The Balmer series for the H-atom can be observed:

A
If we measure the frequencies of light emitted when an excited atom falls to the ground state.
B
If we measure the frequencies of light emitted due to transitions between excited states and the first excited state.
C
In any transition in a H-atom.
D
As a sequence of frequencies with the higher frequencies getting closely packed.

Answer

If we measure the frequencies of light emitted due to transitions between excited states and the first excited state.

As a sequence of frequencies with the higher frequencies getting closely packed.

Solution:

Key concept: The vatious lines in the atomic spectra are produced when electrons jump fron higher energy state to a lower energy state and photons are emitted. These spectral lines are called emission lines.
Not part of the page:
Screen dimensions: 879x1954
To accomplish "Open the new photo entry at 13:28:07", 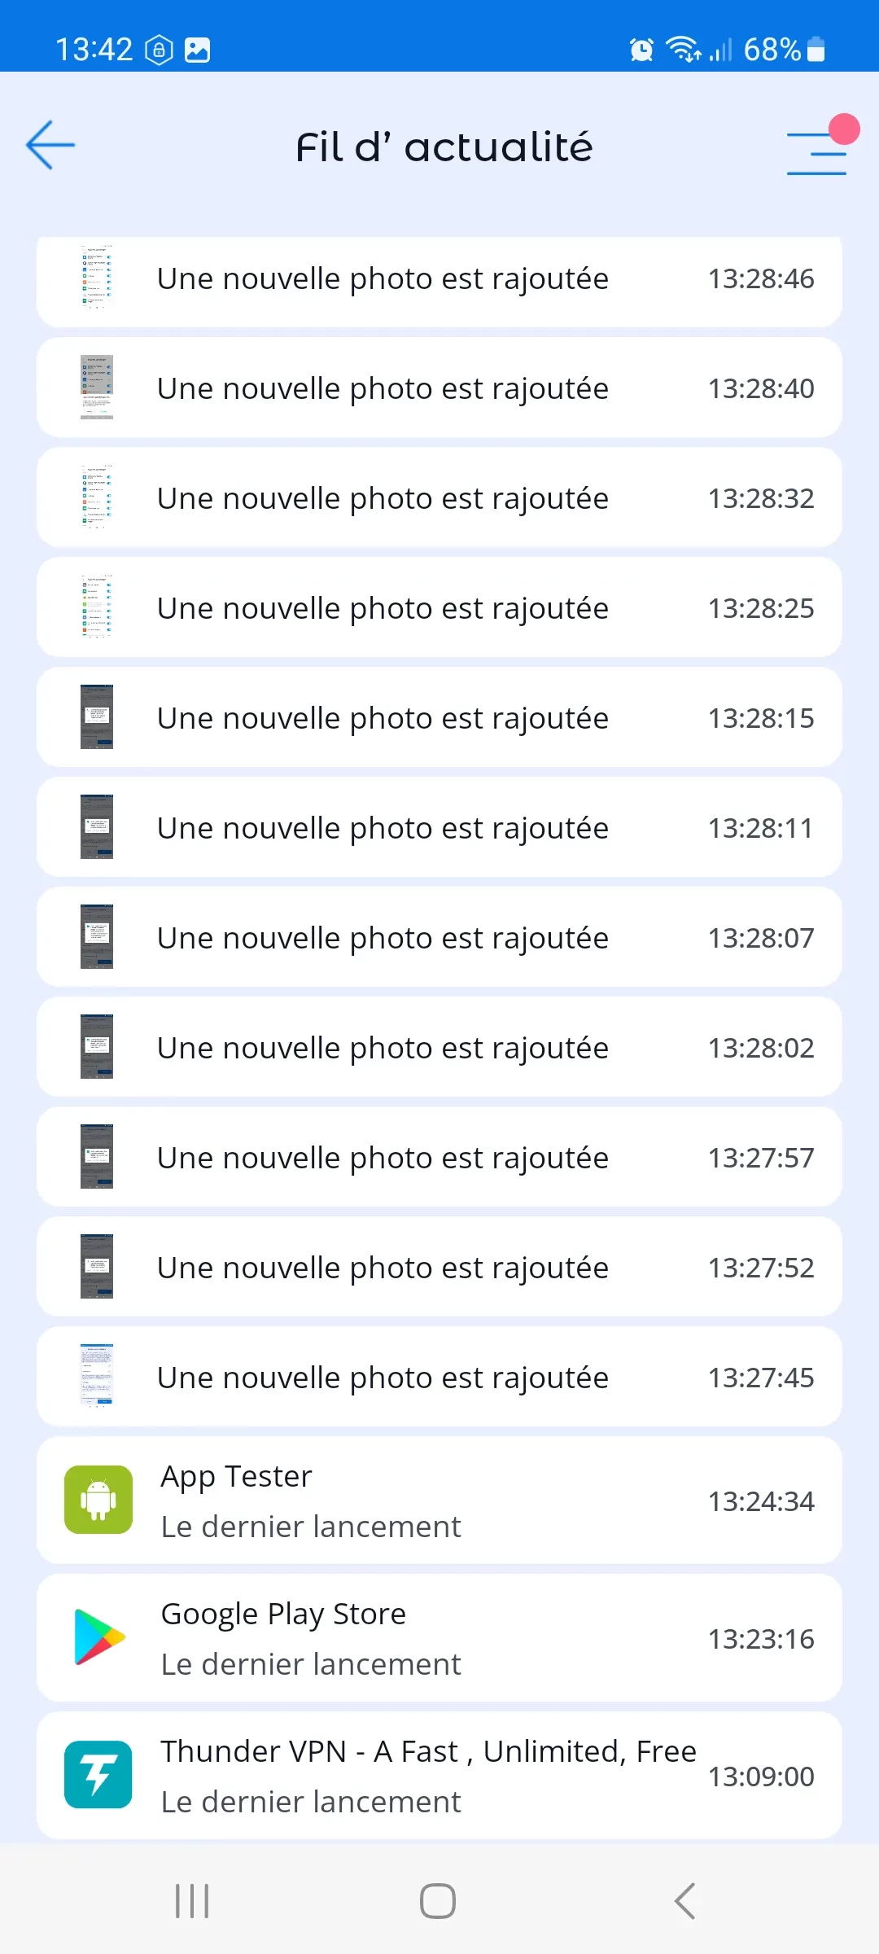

Mainly there are five series and each series is named after its discoverer as Lyman series, Balmer series, Paschan series, Bracket series and Pfund series.
According to the Bohr's theory the wavelength of the radiations emitted from hydrogen atom is given by

$\frac{1}{\lambda}=\text{R}\bigg[\frac{1}{\text{n}_1^2}-\frac{1}{\text{n}_2^2}\bigg]$

$\Rightarrow\ \lambda=\frac{\text{n}_1^2\text{n}_2^2}{(\text{n}_2^2-\text{n}_1^2)\text{R}}=\frac{\text{n}_1^2}{\Big(1-\frac{\text{n}_1^2}{\text{n}_2^2}\Big)\text{R}}$

where n₂ = outer orbit (electron jumps from this orbit), n₁ = inner orbit (electron falls in this orbit)
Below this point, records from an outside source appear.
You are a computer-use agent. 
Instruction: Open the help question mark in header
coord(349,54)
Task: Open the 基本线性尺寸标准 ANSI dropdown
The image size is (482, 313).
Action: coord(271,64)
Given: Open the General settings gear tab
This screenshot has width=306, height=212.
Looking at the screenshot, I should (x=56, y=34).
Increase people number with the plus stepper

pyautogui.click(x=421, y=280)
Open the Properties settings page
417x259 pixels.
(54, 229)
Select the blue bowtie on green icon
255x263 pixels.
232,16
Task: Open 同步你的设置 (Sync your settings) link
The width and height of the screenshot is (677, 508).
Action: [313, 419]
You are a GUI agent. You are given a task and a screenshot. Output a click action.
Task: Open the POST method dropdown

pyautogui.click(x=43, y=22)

First line of the series is called first member, for this lines wavelength is maximum $(\lambda_\text{max})$.
For maximum wavelength if n₁ = n, then n₂ = n + 1.
So $\lambda_\text{max}=\frac{\text{n}^2(\text{n}+1)^2}{(2\text{n}+1)\text{R}}$.
Last line of the series is called series limit, for this line wavelength is minimum $(\lambda_\text{max})$.
Foe minimum wavelength $\text{n}_2=\infty,\text{n}_1=\text{n}.\text{ So}\lambda_\text{min}=\frac{\text{n}^2}{\text{R}}.$
The radio of first member and series limit can be calculated as $\frac{\lambda_\text{max}}{\lambda_\text{min}}=\frac{(\text{n}+1)^2}{(2\text{n}+1)}$.

Different spectral series

	Spectral Series	Transition	$\lambda_\text{max}$	$\lambda_\text{min}$	$\frac{\lambda_\text{max}}{\lambda_\text{min}}$	Region
1.	Lyman series	$\text{n}_2=2,3,4 \ ....\infty$ $\text{n}_1=1$	$\frac{4}{3\text{R}}$	$\frac{1}{\text{R}}$	$\frac{4}{3}$	Ultraviolet region
2.	Blamer series	$\text{n}_2=3,4,5 \ ....\infty$ $\text{n}_1=2$	$\frac{36}{5\text{R}}$	$\frac{4}{\text{R}}$	$\frac{9}{5}$	Visible region
3.	Paschen series	$\text{n}_2=4,5,6 \ ....\infty$ $\text{n}_1=3$	$\frac{144}{7\text{R}}$	$\frac{9}{\text{R}}$	$\frac{16}{7}$	Infrared region
4.	Bracket series	$\text{n}_2=5,6,7 \ ....\infty$ $\text{n}_1=4$	$\frac{400}{9\text{R}}$	$\frac{16}{\text{R}}$	$\frac{25}{9}$	Infrared region
5	Pfund series	$\text{n}_2=6,7,8 \ ....\infty$ $\text{n}_1=5$	$\frac{900}{11\text{R}}$	$\frac{25}{\text{R}}$	$\frac{36}{11}$	Infrared region

From above discussion we can say Balmer series for the H-atom can be observed if we measure the frequencies of light emitted due to transitions between higher excited states and the first excited state and as a sequence of frequencies with the higher frequencies getting closely packed.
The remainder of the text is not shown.